Using .loc in pandas slows down calculation

Question

I have the following dataframe where I want to assign the bottom 1% value to a new column. When I do this calculation with using the ".loc" notification, it takes around 10 seconds for using .loc assignment, where the alternative solution is only 2 seconds.

df_temp = pd.DataFrame(np.random.randn(100000000,1),columns=list('A'))
%time df_temp["q"] = df_temp["A"].quantile(0.01)
%time df_temp.loc[:, "q1_loc"] = df_temp["A"].quantile(0.01)
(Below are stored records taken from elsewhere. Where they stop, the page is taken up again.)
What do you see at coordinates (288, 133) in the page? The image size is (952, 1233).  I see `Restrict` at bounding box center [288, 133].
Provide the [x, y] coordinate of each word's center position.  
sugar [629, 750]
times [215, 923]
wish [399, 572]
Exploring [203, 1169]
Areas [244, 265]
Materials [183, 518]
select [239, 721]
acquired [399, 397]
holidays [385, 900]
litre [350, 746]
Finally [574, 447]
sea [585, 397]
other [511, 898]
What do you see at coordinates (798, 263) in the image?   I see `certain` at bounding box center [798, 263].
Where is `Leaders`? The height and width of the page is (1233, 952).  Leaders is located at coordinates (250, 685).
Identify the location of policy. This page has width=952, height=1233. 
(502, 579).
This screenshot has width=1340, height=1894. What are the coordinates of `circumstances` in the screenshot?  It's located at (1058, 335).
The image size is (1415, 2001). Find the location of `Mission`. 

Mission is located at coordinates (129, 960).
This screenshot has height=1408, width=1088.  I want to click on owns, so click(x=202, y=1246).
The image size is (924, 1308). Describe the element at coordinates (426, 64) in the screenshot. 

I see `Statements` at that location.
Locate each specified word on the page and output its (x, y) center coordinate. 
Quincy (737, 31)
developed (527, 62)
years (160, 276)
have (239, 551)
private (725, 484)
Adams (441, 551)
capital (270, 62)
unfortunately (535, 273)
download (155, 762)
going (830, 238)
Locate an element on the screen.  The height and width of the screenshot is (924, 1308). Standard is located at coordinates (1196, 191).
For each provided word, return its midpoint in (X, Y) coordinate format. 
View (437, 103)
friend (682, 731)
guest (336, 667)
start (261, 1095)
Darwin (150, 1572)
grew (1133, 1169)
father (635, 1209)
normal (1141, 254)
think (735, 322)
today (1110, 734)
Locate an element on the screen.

Why is the .loc solution slower? I understand using the .loc solution is safer, but if I want to assign data to all indices in the column, what can go wrong with the direct assignment?

Answer 1

.loc is searching along the entirety of indices and columns (in this case, only 1 column) in your df along the whole axes, which is time consuming and perhaps redundant, in addition to figuring out the quantiles of df_temp['A'] (which is negligible as far as calculation time). Your direct assignment method, on the other hand, is just parsing df_temp['A'].quantile(0.01), and assigning df_temp['q']. It doesn't need to exhaustively search the indices/columns of your df.

See this answer for a similar description of the .loc method.

As far as safety is concerned, you are not using chained indexing, so you're probably safe (you're not trying to set anything on a copy of your data, it's being set directly on the data itself). It's good to be aware of the potential issues with not using .loc (see this post for a nice overview of SettingWithCopy warnings), but I think that you're OK as far as that goes.

If you want to be more explicit about your column creation, you could do something along the lines of df = df.assign(q=df_temp["A"].quantile(0.01)). It won't really change performance (I don't think), nor the result, but it allows you to see that you're explicitly assigning a new column to your existing dataframe (and thus not setting anything on a copy of said dataframe).